La propaganda y la ensoñación complaciente, aquella que se ponía camisetas azules para luchar por la Capitalidad Cultural 2016 sin que nadie supiera muy bien en qué consistía, dibujaron la quimera de una ciudad que había recibido su patrimonio y su historia con el mimo con que recogía una candela preciosa que no tenía que apagarse en ningún momento. Como las palabras son gratuitas, a eso se le añadía una especie de conciencia multicultural innata por la que cada niño que veía la luz en Córdoba venía ya programado para respetar viejas mezquitas aljamas, hablar castellano antiguo, árabe y hebreo y respetar a los vecinos que nunca comían tocino casi tanto como a los que se olvidaban de la carne en Cuaresma.
El cordobés de esta época es sin embargo nieto del desarrollismo y la aculturación, hijo de quienes veneraron a las grúas y a las hormigoneras como máquinas de hacer dinero, y piensa que lo antiguo estorba. Cuando era joven recuerdo en la tele una comparsa o chirigota de Córdoba, que ya tenía yo que estar aburrido esa tarde, que defendía en versos ripiosos que los restos arqueológicos eran menos importantes que el crecimiento de la ciudad. «Aunque me tengan por inepto», decía la letra, y entonces y ahora pensé que la frase no merecía ser una adversativa, pero el caso es que no recogían más que el sentir de la calle.

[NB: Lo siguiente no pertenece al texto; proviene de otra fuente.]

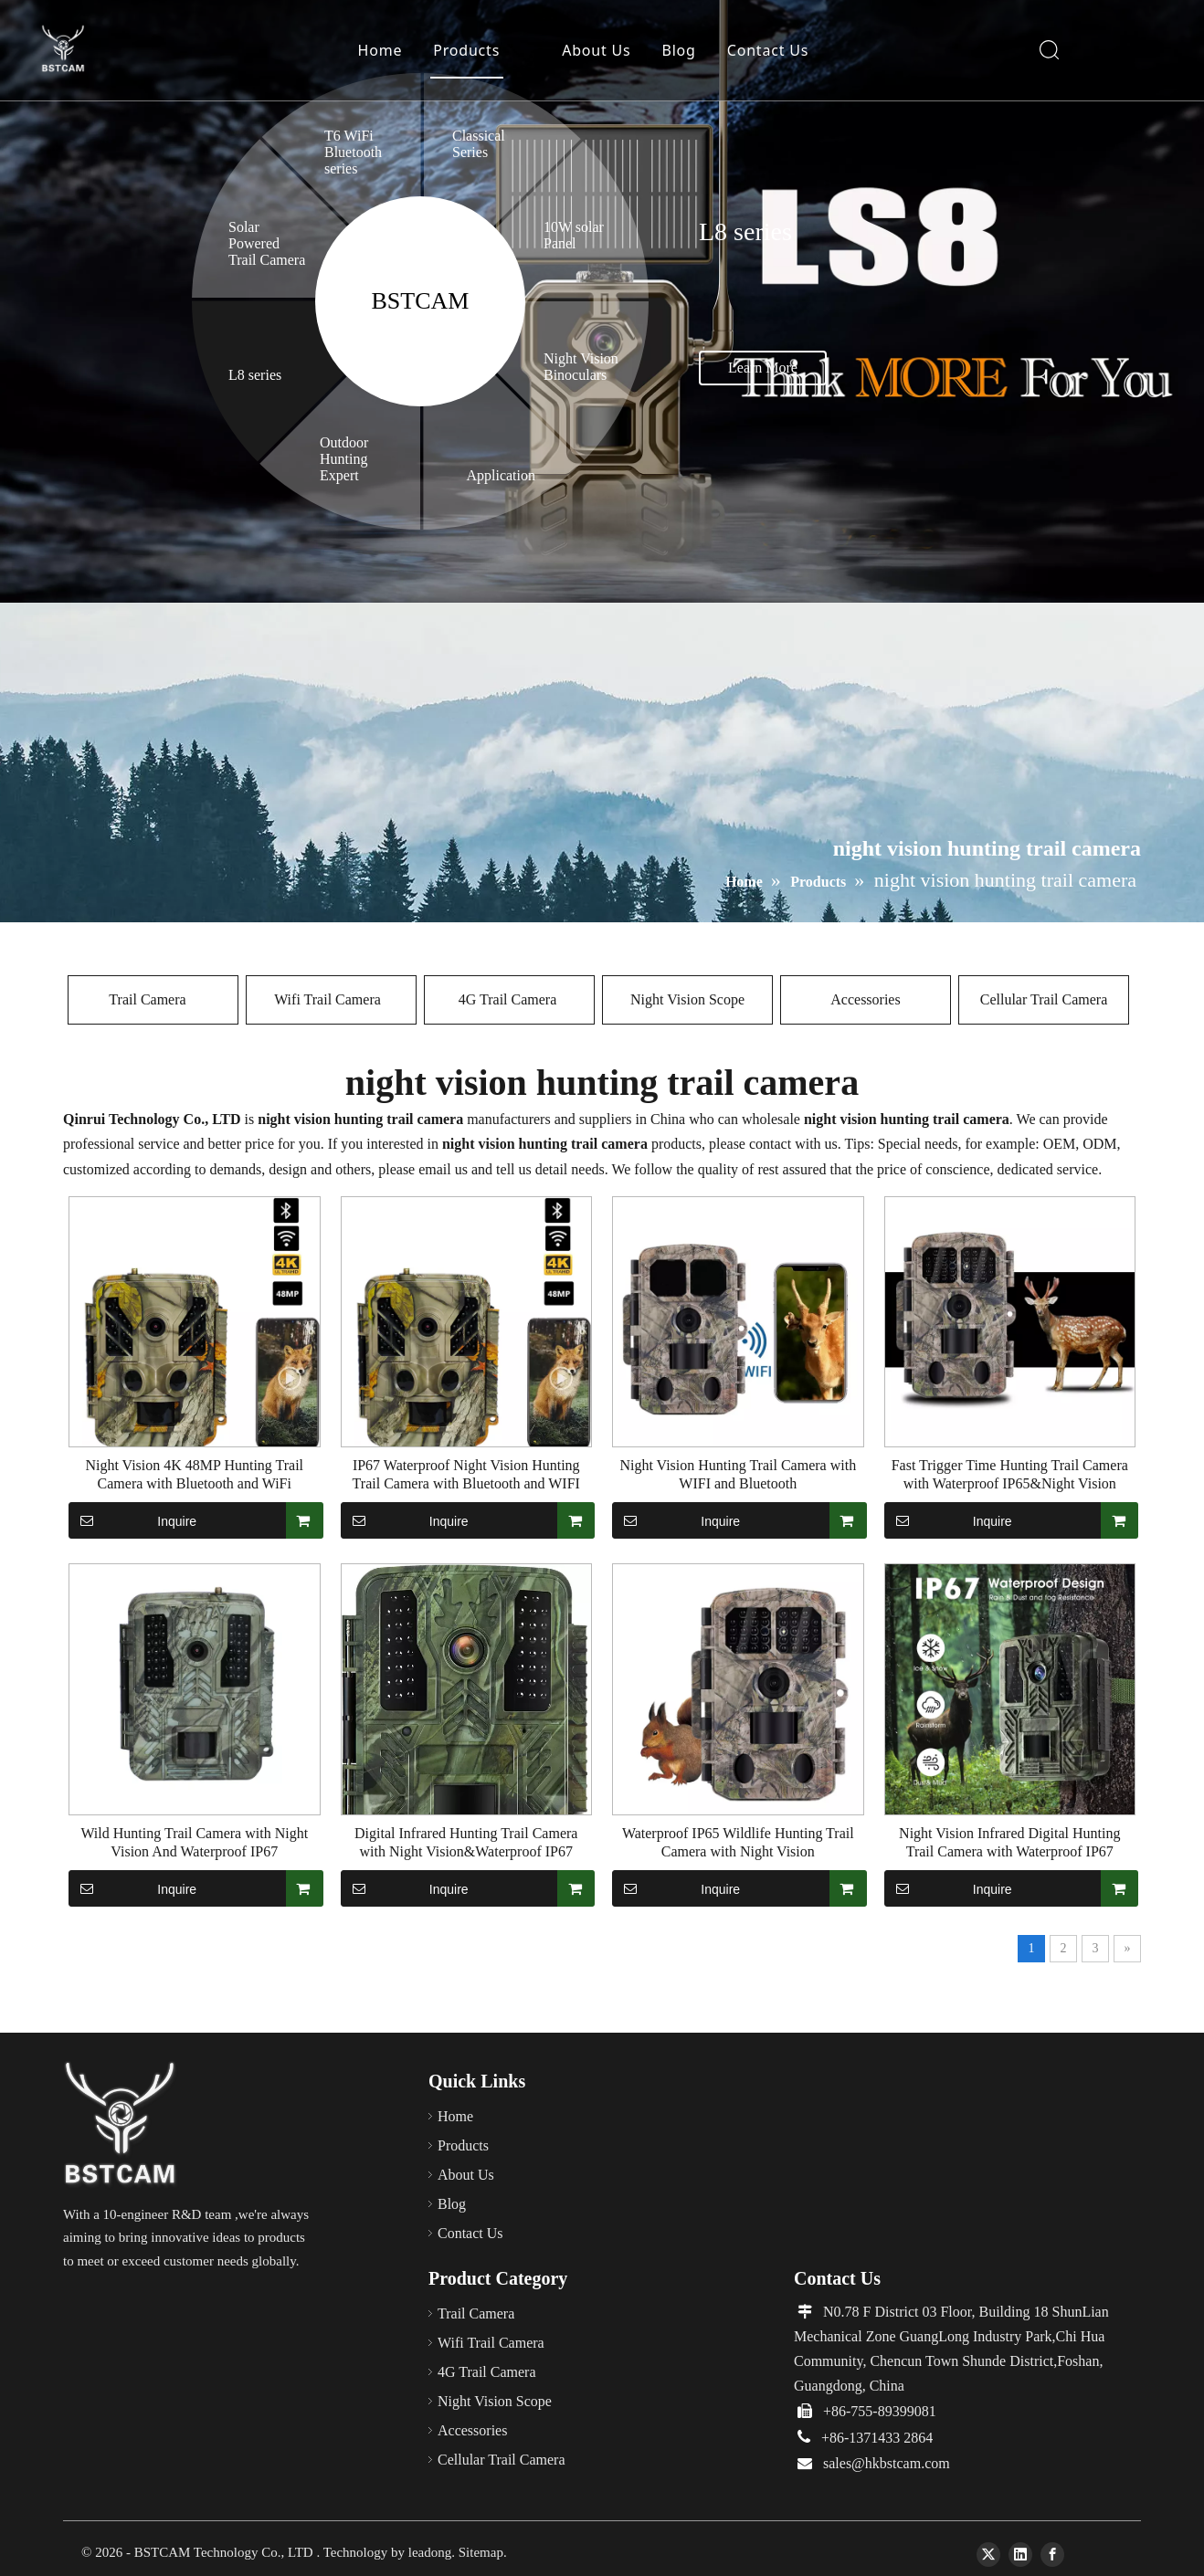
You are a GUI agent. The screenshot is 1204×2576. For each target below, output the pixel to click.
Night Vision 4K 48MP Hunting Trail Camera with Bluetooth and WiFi (194, 1474)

Es probable que hablaran aquellos poetas populares del palacio de Maximiano Hercúleo , que se destruyó para construir una estación sin duda importante y que no se podía desplazar ni trescientos metros. El Gobierno de Felipe González , la Junta de Chaves y el Ayuntamiento de Herminio Trigo no tuvieron reparos como no los tuvo Anguita para volver a sepultar todo lo que apareció en Gran Capitán al querer hacer un aparcamiento. El interés por el patrimonio le nació a Izquierda Unida hace poco para defender una celosía de los años 70, porque cuando las parcelas cercaban Medina Azahara casi hacían palmas a los que decían que a la ciudad califal, que todavía no era Patrimonio de la Humanidá, no iban más que cuatro gatos.
Los que no destruyeron y no aplaudieron cuando la Administración envió a las máquinas a no dejar una piedra encima de otra serían bastantes, pero de ellos pocos eran capaces de pensar que una muralla tenía valor por haber visto pasar nueve cambios de siglo y seguir en pie. Si tenían que irse de Córdoba echaban de menos los peroles y los centros comerciales y al querer llegar a la zona gratuita del Patio de los Naranjos en Semana Santa tiraban del plano que había hecho el Ayuntamiento y hasta preguntarían si la torre del final de la calle Céspedes era la de la Mezquita-Catedral.